Vom gebuchten Rückflug wusste der Afghane nichts

Das Verwaltungsgericht in Sigmaringen sieht das anders. Aufgrund der menschenunwürdigen Verhältnisse für Asylbewerber in Bulgaren sei eine Rückschiebung nicht zulässig. Außerdem habe das Bundesamt die aufschiebende Wirkung des laufenden Eilverfahrens missachtet.

Das Vorgehen des Bundesamts sei in der Tat nicht korrekt gewesen, bestätigt dessen Sprecherin. Deshalb habe man die Rückholung des Antragstellers aus Bulgarien geplant, der Flug für den 9. Oktober war schon gebucht. Nur wusste Hasmatullah F. nichts davon.

Der junge Afghane saß damals in einem bulgarischen Gefängnis und hatte vor allem eines: Angst. „Sie haben mich dort geschlagen“, hat er am Telefon einem Helfer in Tübingen erzählt. Ihm sei ein Ultimatum gestellt worden. Er komme entweder 18 Monate in ein Gefängnis oder er unterschreibe mehr oder minder freiwillig seine Rückreise nach Afghanistan. Eingeschüchtert von den Behörden, habe er unterschrieben. Die Kopien seiner Dokumente behielten die Bulgaren ein und schickten ihn mit 50 Euro in der Tasche in Richtung Kabul.

Rückholung schwierig

Die Rückholung aus dem Bürgerkriegsland gestaltet sich schwierig. „Wo ein Wille ist, ist aber auch ein Weg“, sagt Markus Niedworok, der Tübinger Anwalt des Afghanen, er macht seinem Mandaten Hoffnung. Zwar sei die deutsche Botschaft wegen eines Bombenanschlags auf lange Zeit geschlossen, aber immerhin habe er die Telefonnummer des Bruders des 23-Jährigen erhalten. „Die schicke ich dem Bundesamt“, sagt Niedworok, der inzwischen regelmäßig Faxe und E-Mails mit der Behörde austauscht. „Es gibt wieder Abschiebeflüge, da müsste es doch möglich sein, Hasmatullah F. in einen Retourflieger zu setzen“, schlägt er vor.

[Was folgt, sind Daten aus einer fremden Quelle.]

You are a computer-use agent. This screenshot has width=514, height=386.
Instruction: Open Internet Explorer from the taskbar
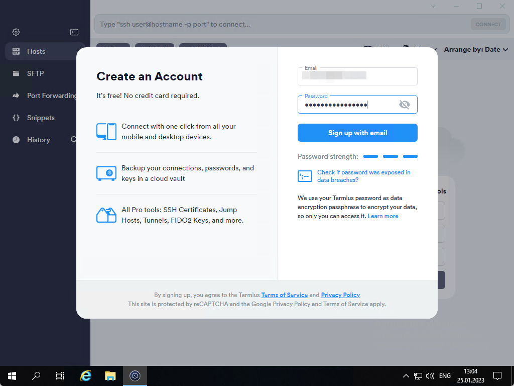point(86,375)
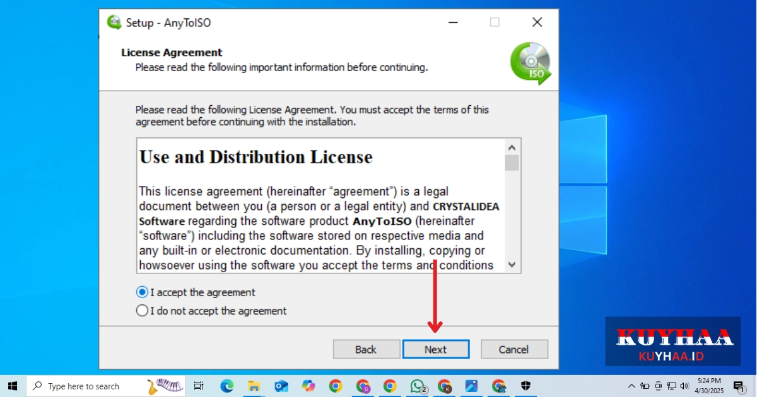757x397 pixels.
Task: Open the Photos app taskbar icon
Action: (471, 386)
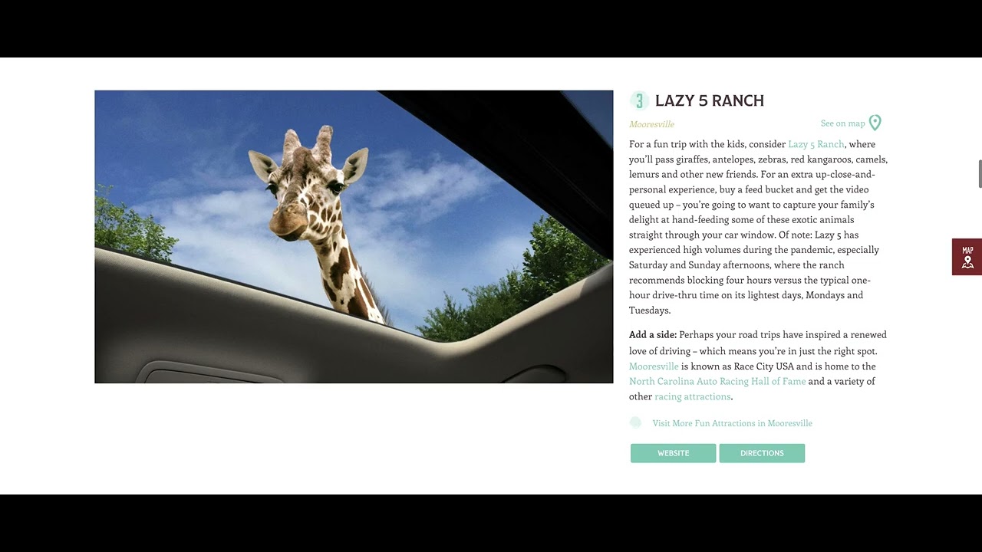Click the map pin icon beside See on map
The height and width of the screenshot is (552, 982).
tap(875, 123)
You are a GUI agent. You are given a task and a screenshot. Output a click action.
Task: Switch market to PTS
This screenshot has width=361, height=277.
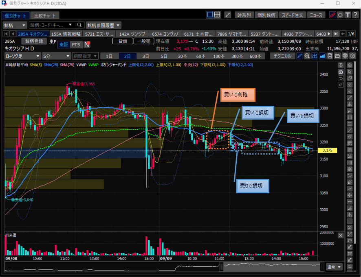pos(75,45)
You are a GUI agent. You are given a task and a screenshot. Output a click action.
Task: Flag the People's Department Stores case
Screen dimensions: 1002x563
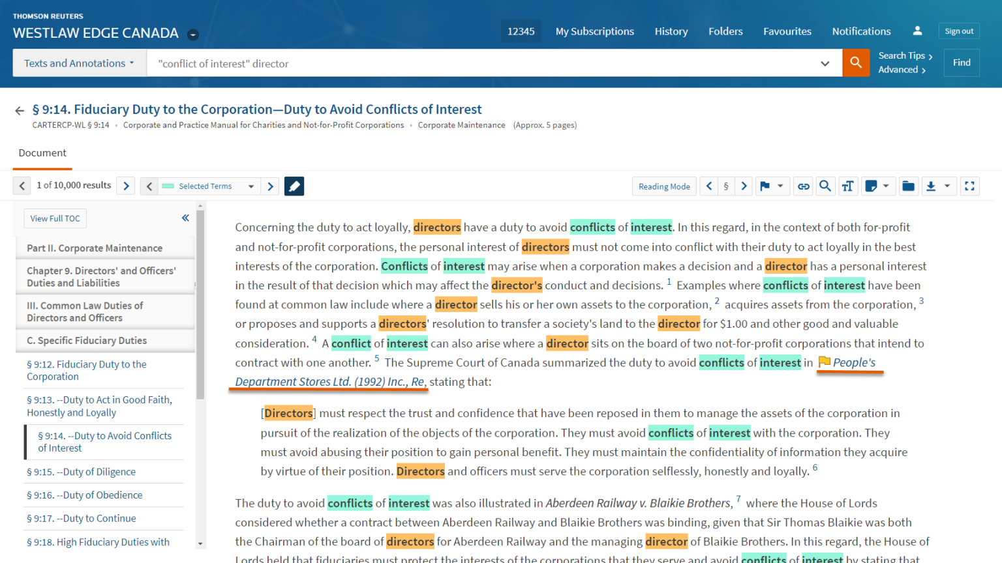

Von einem „massiven Behördenfehler“ spricht die Flüchtlingsorganisation Pro Asyl. Die Schilderung der Verhältnisse in den Abschiebe-Einrichtungen Bulgariens seien absolut glaubhaft, bestätigt Bernd Mesovic, der Leiter der Abteilung Rechtspolitik. „Ein Teil der Balkanstaaten prügelt Flüchtlinge regelrecht außer Landes“, dazu gehöre auch Bulgarien.

Sein Engagement für den afghanischen Flüchtling bringt dem Tübinger Anwalt Niedworok längst nicht nur positive Reaktionen ein. Er werde in E-Mails beschimpft, erzählt er. Ihm werde darin vorgeworfen, er sei „eine Schande für die Heimat“ und solle sich schämen, weil er so viel Aufwand für einen Mann betreibe, der eines Tages vielleicht sowieso abgeschoben werde. Das müsse er als Anwalt ausblenden, sagt Niedworok. Er ist gespannt auf den 21. Dezember. Dann wird in Sigmaringen darüber verhandelt, ob das Asylverfahren des Afghanen in Bulgarien durchzuführen ist oder in Deutschland.